As a child I learned if you don’t have anything nice to say, don’t say anything at all. The grief-illiterate world we live in needs that reminder.  Many bereaved parents encounter well-meaning but painful statements. These unsolicited comments about child loss can minimize grief and increase isolation:

  • “At least you have other children.”
    While other children may bring comfort, each child is unique and irreplaceable. The loss of one does not diminish because of the presence of others.
  • “Time heals all wounds.”
    Time may soften the edges of grief, but the pain of child loss is never gone.
  • “You need to move on.”
    Bereaved parents don’t move on; they learn to carry their grief and continue living, forever changed.
  • “At least you had the time you did with them.”
    For a parent, there will never be enough time with a child that should have outlived them.
  • “You should be over it by now.”
    Grief does not follow a timeline, no matter how much time has passed.
  • “Everything happens for a reason.”
    Statements like these can feel dismissive and deeply hurtful.
  • “They are in a better place.”
    There is no better place for a child than with a parent that loves and takes care of them. Even for the ill child who is no longer suffering, this statement invalidates the parent’s grief.

The Unique Grief of Child Loss

Every person grieves differently, and family dynamics play an important role in how a parent expresses and processes their grief.  

Parents with surviving children may feel torn between honoring their grief and being strong for their surviving children.
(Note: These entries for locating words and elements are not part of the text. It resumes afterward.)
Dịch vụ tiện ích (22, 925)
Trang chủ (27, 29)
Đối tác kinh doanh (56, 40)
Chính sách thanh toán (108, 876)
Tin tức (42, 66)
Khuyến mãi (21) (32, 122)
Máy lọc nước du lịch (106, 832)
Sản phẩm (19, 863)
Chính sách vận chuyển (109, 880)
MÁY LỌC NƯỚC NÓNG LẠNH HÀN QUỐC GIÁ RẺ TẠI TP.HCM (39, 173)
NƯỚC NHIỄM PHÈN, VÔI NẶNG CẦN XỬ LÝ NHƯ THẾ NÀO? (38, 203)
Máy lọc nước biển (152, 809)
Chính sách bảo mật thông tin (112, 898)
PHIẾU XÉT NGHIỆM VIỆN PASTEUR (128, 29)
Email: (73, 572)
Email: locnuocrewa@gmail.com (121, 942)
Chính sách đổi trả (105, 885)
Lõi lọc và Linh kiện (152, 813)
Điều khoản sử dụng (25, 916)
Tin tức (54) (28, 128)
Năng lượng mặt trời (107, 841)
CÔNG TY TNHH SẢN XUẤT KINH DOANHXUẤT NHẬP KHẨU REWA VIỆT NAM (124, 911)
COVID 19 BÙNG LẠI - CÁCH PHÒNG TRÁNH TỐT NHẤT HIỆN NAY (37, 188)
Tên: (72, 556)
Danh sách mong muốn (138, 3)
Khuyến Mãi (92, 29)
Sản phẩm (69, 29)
Guilt, confusion, and the challenge of helping siblings grieve can complicate healing. For me, when my son died, my two daughters were, and continue to be, my saving grace. There were moments I’m sure I failed them while consumed in my own grief, but they were also my motivation to face another day.

Parents who lose their only child may face a unique kind of loneliness.  While they will always be parents, some question their role or identity without their child physically present.
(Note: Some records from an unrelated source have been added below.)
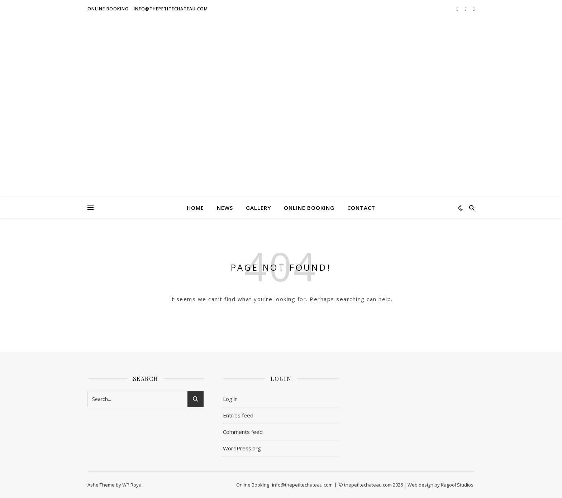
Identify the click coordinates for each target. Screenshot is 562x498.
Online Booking (108, 9)
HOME (195, 207)
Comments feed (243, 431)
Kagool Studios (457, 485)
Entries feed (238, 415)
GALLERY (258, 207)
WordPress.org (242, 448)
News (225, 207)
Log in (230, 398)
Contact (361, 207)
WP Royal (132, 485)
Every loss brings a unique grief because no two relationships are the same and everyone grieves differently.  The death of a child adds a whole other layer of grief, the secondary grief of unfulfilled dreams and milestones. For me, it’s not seeing my son graduate college, or get married, or have children of his own.  Bereaved parents don’t only lose their child. They lose who they were before the loss. They lose the future they envisioned for their child and for themselves.


What Are We?

When someone loses their parents, they’re an orphan. Loss of a spouse, they’re a widow. What are we?  For parents who have lost a child, there is a lesser-known term, Vilomah.  Derived from Sanskrit, it means against the natural order.  Just as we have words like widow or orphan, Vilomah acknowledges the unnatural heartbreak of outliving your child. Naming this grief gives voice to what too often goes unnamed.


What You Can Do for a Bereaved Parent

  • 🗣️ Say their child’s name.
  • 📅 Remember their child’s birthday and anniversary.
  • ✉️ Send a text or a card that you are thinking of them.
  • 💭 Ask them to share a memory or story about their child.
  • 💐 Continue to acknowledge them on Mother’s Day and Father’s Day. 

Resources for Bereaved Parents

You are not alone. Support is available:


This July we are taking a moment to remember the children gone too soon and the parents they left behind. We would be honored for you to share your child’s name with us and any memories you would like ❤️.

In remembering, we help carry the weight of what should have never been lost.